Accanto alle lezioni gratuite – per partecipare basta iscriversi telefonando al Comune di Milo 095-955.423 – per chi vuole imparare a costruirsi da solo e a suonare il friscalettu, ci saranno un seminario di approfondimento, una mostra di antichi strumenti popolari e il concerto finale con il maestro Salemi.

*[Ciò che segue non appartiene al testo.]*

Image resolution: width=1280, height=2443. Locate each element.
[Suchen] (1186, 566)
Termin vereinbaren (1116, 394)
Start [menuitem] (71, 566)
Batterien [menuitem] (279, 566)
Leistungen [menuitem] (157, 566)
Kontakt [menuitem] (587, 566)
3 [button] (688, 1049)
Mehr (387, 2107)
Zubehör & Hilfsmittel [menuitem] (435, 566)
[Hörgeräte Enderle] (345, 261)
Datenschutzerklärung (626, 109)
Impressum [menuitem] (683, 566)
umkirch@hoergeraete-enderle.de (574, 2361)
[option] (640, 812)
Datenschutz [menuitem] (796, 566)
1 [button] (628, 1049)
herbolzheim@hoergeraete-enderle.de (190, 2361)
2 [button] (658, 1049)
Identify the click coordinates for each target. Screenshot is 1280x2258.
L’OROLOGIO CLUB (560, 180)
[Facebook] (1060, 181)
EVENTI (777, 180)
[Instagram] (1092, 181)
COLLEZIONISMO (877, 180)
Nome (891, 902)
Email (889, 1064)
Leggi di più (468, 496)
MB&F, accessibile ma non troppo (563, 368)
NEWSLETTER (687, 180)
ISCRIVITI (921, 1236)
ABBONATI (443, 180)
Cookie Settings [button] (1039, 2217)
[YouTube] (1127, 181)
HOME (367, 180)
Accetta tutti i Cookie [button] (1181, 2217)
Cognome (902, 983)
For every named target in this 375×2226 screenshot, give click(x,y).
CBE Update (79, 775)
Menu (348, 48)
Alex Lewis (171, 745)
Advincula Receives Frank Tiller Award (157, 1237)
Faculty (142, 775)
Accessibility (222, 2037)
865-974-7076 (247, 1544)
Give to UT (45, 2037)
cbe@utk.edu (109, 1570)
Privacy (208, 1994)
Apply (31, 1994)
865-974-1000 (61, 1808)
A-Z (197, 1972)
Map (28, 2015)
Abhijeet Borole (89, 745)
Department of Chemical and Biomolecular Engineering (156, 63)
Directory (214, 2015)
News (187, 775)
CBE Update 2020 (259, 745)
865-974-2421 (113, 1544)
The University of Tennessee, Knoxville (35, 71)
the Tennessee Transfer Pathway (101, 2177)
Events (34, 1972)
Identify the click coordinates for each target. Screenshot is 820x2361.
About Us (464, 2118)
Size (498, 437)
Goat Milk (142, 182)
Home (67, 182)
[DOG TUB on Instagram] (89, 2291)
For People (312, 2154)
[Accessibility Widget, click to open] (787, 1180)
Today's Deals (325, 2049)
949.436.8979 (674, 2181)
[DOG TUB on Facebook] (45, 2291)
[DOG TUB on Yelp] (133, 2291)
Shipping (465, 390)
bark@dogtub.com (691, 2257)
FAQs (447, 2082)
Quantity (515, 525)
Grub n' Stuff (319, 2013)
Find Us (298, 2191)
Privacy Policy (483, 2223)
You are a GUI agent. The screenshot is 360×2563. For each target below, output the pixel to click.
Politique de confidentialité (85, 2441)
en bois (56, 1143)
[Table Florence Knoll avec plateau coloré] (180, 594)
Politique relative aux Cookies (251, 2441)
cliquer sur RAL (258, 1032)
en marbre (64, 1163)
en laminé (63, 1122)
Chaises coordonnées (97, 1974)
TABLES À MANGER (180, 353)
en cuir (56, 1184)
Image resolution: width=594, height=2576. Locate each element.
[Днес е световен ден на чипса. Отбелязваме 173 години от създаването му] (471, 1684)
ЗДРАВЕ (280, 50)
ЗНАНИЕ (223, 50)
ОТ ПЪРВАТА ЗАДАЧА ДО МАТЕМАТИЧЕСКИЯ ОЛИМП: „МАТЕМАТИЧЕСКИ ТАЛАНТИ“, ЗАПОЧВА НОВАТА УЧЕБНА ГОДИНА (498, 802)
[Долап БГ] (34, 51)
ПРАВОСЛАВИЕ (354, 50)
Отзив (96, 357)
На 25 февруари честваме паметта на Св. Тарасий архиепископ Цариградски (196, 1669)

“Abbiamo voluto – spiega il sindaco di Milo Giuseppe Messina – dar vita a questa manifestazione per riscoprire, come comunità, il senso delle tradizioni siciliane. Un patrimonio di saperi da recuperare, condividere e trasmettere ai nostri giovani come valore per il futuro”.
Oggi pomeriggio, alle ore 17 la manifestazione prenderà dunque il via con l’inaugurazione della mostra e con il seminario di studi. Ospiti del sindaco Messina, insieme al maestro Salemi, saranno Maurizio Cuzzocrea (curatore della mostra) e Giuseppe Severini (costruttore di strumenti tradizionali).
Da martedì 28 aprile, invece, e fino al 30, il nuovo Museo Virtuale del Vino e della Musica (via Etnea, accanto al Municipio di Milo) si trasformerà in un laboratorio sonoro dove costruire il friscalettu e imparare a suonarlo.
A chiusura del corso, giovedì 30 aprile, in programma alle 20.00 il concerto “Folk Revolution” del maestro Salemi al quale potranno partecipare anche gli allievi del corso di Milo.